Directions for this task:
Your answer should be the lines below from the one holding "Contact (1089, 1343)" through the one holding "DPG Media B.V. (967, 1334)", copied exactly and with nothing else.

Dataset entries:
#####

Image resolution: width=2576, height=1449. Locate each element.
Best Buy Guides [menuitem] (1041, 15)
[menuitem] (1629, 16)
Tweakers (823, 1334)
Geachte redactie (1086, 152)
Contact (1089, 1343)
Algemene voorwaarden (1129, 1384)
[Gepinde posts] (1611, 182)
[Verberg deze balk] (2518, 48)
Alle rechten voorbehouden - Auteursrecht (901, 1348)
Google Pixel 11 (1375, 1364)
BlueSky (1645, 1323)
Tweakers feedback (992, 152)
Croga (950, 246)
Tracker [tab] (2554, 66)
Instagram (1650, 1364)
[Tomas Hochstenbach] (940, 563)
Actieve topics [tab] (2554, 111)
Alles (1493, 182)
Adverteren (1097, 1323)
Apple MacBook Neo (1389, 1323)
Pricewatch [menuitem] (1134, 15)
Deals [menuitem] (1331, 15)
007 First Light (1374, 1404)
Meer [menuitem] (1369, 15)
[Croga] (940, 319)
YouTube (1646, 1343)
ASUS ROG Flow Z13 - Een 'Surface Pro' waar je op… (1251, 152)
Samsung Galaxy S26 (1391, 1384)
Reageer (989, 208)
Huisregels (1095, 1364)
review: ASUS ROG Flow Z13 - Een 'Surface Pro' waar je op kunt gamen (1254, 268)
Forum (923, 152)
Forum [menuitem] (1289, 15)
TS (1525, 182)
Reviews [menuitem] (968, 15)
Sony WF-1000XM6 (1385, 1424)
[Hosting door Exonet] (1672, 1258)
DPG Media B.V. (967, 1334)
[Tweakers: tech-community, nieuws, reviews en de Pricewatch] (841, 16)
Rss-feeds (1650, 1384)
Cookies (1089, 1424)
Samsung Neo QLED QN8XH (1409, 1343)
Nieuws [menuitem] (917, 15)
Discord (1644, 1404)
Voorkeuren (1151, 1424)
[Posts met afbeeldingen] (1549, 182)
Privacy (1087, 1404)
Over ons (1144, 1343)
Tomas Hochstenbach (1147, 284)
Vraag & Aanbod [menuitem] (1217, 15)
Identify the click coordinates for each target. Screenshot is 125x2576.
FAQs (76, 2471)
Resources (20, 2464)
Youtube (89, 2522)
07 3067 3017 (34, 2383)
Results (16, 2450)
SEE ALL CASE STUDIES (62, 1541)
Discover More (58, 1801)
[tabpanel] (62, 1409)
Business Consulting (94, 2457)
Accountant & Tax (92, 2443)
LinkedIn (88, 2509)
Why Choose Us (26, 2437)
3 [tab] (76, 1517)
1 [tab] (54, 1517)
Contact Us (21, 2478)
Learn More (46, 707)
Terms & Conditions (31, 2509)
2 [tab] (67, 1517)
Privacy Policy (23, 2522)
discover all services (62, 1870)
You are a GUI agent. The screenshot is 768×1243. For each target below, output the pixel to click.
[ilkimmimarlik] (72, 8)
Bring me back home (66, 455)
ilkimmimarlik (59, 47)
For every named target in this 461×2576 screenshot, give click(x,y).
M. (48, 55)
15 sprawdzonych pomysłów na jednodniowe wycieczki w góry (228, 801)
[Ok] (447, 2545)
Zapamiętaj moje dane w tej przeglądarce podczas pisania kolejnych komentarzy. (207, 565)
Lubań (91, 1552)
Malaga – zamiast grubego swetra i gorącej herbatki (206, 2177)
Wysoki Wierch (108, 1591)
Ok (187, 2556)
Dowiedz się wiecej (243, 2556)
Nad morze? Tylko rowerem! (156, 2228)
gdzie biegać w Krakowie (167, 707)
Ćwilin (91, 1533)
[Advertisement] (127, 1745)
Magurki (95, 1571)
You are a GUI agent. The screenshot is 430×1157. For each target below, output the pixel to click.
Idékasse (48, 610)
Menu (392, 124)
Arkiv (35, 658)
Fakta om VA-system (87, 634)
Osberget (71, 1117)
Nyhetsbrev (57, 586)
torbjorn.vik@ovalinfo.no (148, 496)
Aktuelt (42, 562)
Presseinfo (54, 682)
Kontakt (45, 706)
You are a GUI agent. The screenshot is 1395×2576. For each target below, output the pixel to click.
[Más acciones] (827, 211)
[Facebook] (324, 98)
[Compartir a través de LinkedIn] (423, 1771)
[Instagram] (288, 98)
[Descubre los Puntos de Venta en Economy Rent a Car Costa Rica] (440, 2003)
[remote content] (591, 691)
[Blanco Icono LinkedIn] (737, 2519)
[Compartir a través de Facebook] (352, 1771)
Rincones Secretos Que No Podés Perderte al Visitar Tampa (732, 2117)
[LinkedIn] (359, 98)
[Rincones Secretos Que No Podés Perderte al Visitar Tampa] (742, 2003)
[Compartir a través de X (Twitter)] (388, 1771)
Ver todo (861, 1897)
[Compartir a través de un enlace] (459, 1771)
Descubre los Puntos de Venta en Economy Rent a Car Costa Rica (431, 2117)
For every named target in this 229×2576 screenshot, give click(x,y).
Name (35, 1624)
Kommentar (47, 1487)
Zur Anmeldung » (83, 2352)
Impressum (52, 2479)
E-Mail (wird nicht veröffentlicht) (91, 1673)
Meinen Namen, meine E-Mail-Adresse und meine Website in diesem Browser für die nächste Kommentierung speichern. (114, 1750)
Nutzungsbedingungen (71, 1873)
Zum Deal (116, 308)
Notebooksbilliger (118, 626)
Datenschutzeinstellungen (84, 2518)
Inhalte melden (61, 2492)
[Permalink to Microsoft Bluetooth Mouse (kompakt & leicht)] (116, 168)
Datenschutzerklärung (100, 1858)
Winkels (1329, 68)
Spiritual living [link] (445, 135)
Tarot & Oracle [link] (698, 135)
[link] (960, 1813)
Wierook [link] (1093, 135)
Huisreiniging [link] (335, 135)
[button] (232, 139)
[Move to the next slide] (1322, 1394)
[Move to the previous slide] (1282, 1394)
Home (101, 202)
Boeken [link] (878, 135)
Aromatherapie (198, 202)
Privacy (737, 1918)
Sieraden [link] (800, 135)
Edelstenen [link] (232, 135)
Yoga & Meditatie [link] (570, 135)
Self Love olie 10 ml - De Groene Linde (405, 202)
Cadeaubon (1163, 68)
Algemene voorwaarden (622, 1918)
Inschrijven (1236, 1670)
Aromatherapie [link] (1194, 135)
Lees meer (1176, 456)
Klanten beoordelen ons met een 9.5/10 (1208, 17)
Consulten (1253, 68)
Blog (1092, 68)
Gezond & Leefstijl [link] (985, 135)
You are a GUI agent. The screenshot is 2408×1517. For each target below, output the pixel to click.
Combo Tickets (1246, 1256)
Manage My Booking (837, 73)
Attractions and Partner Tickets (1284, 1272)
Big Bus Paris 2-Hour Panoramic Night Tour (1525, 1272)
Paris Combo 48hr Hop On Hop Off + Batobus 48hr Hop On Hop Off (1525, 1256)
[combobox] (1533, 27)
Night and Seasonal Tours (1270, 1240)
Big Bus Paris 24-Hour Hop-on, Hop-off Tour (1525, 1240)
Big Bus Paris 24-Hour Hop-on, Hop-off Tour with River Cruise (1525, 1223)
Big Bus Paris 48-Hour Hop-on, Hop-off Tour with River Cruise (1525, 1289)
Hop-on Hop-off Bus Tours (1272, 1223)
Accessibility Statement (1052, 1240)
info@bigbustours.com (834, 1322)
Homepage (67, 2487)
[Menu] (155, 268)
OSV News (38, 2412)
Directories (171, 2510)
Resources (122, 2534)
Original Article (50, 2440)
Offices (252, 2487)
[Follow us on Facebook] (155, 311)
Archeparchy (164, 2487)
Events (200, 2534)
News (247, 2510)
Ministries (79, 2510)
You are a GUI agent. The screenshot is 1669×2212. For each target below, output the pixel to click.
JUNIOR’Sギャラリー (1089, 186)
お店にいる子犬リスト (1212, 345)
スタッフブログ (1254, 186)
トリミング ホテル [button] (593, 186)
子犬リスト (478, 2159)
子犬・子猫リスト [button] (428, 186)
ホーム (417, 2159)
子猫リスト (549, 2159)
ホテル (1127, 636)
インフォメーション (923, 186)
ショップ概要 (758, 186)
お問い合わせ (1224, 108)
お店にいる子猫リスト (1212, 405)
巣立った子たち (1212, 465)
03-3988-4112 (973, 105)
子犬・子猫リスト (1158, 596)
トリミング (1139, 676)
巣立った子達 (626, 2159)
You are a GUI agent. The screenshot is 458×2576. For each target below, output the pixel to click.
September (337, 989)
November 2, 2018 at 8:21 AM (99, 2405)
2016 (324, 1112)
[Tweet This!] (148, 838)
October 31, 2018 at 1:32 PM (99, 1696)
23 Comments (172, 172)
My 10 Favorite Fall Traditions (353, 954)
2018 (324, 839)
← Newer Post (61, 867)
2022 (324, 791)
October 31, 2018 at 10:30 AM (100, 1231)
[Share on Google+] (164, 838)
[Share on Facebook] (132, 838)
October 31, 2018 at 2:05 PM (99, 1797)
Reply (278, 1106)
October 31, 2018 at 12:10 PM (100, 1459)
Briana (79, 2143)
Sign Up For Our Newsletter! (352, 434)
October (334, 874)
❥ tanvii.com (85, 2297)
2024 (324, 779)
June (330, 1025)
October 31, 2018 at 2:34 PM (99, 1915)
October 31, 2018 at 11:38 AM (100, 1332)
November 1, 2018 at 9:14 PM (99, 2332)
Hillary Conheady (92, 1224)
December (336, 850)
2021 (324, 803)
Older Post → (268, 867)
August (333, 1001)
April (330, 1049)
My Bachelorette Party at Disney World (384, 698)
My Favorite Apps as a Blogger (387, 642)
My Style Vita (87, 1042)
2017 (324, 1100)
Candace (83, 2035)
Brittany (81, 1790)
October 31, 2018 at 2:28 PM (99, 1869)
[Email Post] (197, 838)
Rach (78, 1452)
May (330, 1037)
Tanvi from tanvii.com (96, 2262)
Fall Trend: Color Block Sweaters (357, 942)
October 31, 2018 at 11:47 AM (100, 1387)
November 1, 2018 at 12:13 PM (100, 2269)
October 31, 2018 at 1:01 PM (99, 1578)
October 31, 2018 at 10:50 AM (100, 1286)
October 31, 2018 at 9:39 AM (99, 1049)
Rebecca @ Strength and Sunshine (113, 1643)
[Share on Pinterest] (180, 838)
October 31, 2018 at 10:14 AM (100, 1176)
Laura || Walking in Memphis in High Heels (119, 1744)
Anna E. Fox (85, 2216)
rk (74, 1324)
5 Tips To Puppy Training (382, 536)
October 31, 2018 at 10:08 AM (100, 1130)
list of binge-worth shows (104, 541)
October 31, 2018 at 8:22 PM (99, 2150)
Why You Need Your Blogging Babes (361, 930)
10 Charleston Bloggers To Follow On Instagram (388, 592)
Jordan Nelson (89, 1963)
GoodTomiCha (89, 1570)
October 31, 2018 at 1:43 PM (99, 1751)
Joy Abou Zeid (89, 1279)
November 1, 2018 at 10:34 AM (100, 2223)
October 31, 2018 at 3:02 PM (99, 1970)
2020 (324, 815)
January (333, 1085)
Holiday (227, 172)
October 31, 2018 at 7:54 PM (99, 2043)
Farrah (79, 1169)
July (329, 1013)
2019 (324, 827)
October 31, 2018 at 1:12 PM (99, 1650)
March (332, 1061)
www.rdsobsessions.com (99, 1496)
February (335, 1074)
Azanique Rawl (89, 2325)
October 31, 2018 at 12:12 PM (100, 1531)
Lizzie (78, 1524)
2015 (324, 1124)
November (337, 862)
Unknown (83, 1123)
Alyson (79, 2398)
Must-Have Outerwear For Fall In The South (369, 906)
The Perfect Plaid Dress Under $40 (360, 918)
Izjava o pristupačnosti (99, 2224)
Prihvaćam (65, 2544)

#####

Solution for this exercise:
Contact (1089, 1343)
Algemene voorwaarden (1129, 1384)
[Gepinde posts] (1611, 182)
[Verberg deze balk] (2518, 48)
Alle rechten voorbehouden - Auteursrecht (901, 1348)
Google Pixel 11 (1375, 1364)
BlueSky (1645, 1323)
Tweakers feedback (992, 152)
Croga (950, 246)
Tracker [tab] (2554, 66)
Instagram (1650, 1364)
[Tomas Hochstenbach] (940, 563)
Actieve topics [tab] (2554, 111)
Alles (1493, 182)
Adverteren (1097, 1323)
Apple MacBook Neo (1389, 1323)
Pricewatch [menuitem] (1134, 15)
Deals [menuitem] (1331, 15)
007 First Light (1374, 1404)
Meer [menuitem] (1369, 15)
[Croga] (940, 319)
YouTube (1646, 1343)
ASUS ROG Flow Z13 - Een 'Surface Pro' waar je op… (1251, 152)
Samsung Galaxy S26 (1391, 1384)
Reageer (989, 208)
Huisregels (1095, 1364)
review: ASUS ROG Flow Z13 - Een 'Surface Pro' waar je op kunt gamen (1254, 268)
Forum (923, 152)
Forum [menuitem] (1289, 15)
TS (1525, 182)
Reviews [menuitem] (968, 15)
Sony WF-1000XM6 (1385, 1424)
[Hosting door Exonet] (1672, 1258)
DPG Media B.V. (967, 1334)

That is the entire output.